For more information on package components, check out the 
[full documentation](../reference/index.html).

## Algorithms
The package contains a variety of redistricting simulation and enumeration
algorithms.  Generally you will use one of the following three algorithms:

- `redist_smc()`, the recommended algorithm for most purposes.^[from 
[Sequential Monte Carlo for Sampling Balanced and Compact Redistricting Plans](https://arxiv.org/pdf/2008.06131.pdf)]
- `redist_mergesplit()`, a MCMC version of the SMC proposal.^[based on Carter,
D., Herschlag, G., Hunter, Z., and Mattingly, J. (2019). A merge-split proposal
for reversible Monte Carlo Markov chain sampling of redistricting plans. arXiv
preprint arXiv:1911.01503.]
- `redist_flip()`, another MCMC algorithm which uses more local proposals.^[from 
[Automated Redistricting Simulation Using Markov Chain Monte Carlo](https://doi.org/10.1080/10618600.2020.1739532) *Journal of Computational and Graphical Statistics*]

The other algorithms are

- `redist.enumpart()` for efficient enumeration of small maps.^[from
[The Essential Role of Empirical Validation in Legislative Redistricting Simulation](https://imai.fas.harvard.edu/research/files/enumerate.pdf)]
- `redist_shortburst()` for optimizing a plan according to a user-provided
criterion.^[from Cannon, S., Goldbloom-Helzner, A., Gupta, V., Matthews, J. N.,
& Suwal, B. (2020).
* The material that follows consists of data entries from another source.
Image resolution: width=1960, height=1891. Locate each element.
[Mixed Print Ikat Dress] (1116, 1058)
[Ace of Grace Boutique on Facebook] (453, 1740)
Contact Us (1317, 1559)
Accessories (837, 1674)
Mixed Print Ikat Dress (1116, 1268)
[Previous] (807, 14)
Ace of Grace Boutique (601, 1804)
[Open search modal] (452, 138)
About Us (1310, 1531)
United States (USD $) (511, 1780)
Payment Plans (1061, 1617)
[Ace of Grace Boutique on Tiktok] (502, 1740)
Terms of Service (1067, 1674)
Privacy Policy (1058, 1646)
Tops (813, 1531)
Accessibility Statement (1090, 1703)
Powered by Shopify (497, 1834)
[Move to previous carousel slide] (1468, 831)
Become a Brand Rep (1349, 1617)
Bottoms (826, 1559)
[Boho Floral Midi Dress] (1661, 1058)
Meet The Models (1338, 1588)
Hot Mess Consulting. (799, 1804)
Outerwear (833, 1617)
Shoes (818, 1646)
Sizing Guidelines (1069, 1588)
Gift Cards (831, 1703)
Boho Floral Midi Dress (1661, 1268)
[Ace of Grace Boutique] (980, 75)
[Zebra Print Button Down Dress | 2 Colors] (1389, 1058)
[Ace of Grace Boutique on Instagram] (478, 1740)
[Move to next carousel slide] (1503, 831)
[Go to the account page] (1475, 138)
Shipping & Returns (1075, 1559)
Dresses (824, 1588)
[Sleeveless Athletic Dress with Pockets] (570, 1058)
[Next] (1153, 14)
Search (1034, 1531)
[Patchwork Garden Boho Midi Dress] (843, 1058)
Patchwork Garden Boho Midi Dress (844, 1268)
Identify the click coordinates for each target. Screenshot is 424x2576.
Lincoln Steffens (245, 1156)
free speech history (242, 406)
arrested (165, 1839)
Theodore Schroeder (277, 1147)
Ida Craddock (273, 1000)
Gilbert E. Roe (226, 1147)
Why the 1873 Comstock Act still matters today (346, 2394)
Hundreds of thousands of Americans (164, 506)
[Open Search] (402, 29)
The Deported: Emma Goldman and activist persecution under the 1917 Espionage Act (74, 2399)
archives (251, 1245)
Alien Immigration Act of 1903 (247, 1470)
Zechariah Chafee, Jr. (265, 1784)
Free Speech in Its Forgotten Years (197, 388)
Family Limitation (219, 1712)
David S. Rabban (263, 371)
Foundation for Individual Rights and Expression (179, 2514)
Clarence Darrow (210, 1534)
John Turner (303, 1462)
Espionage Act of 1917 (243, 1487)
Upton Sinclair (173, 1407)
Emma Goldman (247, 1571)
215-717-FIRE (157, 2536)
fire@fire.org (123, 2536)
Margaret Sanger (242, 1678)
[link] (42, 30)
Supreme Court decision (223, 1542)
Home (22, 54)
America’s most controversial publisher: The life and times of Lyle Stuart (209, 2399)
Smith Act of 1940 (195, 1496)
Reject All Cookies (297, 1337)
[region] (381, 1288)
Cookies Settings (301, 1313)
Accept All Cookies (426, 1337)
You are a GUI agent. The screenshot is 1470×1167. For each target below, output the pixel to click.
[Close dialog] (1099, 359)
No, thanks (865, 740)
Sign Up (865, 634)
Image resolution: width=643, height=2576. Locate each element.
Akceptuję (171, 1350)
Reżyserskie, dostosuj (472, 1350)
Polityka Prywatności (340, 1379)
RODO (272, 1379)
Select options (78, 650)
Voting Rights, Markov Chains, and Optimization by Short
Bursts. arXiv preprint arXiv:2011.02288.]
- `redist.rsg()` and `redist.crsg()`, which do not sample from a known target
distribution.^[from Jowei Chen and Jonathan Rodden (2013) 
“Unintentional Gerrymandering: Political Geography and Electoral Bias in
Legislatures.” Quarterly Journal of Political Science. 8(3): 239-269.]

## Data
The package comes with several built-in datasets, which may be useful in 
exploring the package's functionality and in becoming familiar with algorithmic
redistricting:

- [`iowa`](../reference/iowa.html) (used in this vignette).
- [`fl25`](../reference/fl25.html), a 25-precinct subset of the state of Florida.
- [`fl25_enum`](../reference/fl25_enum.html), containing all possible sets of three districts drawn on the
25-precinct Florida map.
- [`fl70`](../reference/fl70.html), a 70-precinct subset of the state of Florida.
- [`fl250`](../reference/fl250.html), a 250-precinct subset of the state of Florida.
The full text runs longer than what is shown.